TASK OBJECTIVE – Somewhere in the records below is a line containing "Task: Click the grey". Copy that line and everything after it through the end, unchanged.

==== EXCERPTED DATA ====

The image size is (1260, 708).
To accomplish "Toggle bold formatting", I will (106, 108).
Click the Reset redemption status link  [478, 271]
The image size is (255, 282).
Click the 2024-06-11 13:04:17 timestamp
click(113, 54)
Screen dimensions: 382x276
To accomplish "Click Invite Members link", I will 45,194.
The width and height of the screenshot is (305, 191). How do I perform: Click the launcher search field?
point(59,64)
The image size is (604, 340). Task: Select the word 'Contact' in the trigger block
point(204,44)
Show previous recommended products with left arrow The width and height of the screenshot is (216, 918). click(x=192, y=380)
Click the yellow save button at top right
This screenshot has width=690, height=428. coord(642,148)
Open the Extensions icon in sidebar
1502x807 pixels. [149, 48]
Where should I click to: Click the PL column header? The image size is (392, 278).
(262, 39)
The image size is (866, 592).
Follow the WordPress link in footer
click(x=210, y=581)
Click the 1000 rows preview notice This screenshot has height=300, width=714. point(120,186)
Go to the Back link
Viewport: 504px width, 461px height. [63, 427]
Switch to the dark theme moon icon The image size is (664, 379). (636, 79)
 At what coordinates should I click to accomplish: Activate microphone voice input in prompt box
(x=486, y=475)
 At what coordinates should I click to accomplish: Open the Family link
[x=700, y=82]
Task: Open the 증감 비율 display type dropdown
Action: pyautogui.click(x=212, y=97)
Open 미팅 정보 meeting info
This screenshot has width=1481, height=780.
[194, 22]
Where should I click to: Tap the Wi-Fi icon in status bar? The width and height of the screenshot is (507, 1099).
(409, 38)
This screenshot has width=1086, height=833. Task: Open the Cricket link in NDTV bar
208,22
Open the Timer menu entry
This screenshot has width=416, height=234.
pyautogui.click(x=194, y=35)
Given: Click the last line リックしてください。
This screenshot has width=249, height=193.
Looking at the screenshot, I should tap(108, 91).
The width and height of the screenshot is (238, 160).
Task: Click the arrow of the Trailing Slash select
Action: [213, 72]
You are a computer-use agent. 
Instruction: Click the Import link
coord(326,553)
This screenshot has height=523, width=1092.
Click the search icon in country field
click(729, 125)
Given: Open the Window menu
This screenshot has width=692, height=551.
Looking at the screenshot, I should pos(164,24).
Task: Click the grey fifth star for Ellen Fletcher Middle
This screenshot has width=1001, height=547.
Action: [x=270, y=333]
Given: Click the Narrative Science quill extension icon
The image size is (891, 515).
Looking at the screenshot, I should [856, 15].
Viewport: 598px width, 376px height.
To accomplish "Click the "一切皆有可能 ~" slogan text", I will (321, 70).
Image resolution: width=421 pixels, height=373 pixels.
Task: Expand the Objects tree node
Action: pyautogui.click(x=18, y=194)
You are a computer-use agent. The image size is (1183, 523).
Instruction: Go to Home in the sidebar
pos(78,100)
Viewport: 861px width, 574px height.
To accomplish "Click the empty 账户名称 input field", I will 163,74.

====

RESULT OF THE EXERCISE –
Task: Click the grey fifth star for Ellen Fletcher Middle
This screenshot has width=1001, height=547.
Action: [x=270, y=333]
Given: Click the Narrative Science quill extension icon
The image size is (891, 515).
Looking at the screenshot, I should [856, 15].
Viewport: 598px width, 376px height.
To accomplish "Click the "一切皆有可能 ~" slogan text", I will (321, 70).
Image resolution: width=421 pixels, height=373 pixels.
Task: Expand the Objects tree node
Action: pyautogui.click(x=18, y=194)
You are a computer-use agent. The image size is (1183, 523).
Instruction: Go to Home in the sidebar
pos(78,100)
Viewport: 861px width, 574px height.
To accomplish "Click the empty 账户名称 input field", I will 163,74.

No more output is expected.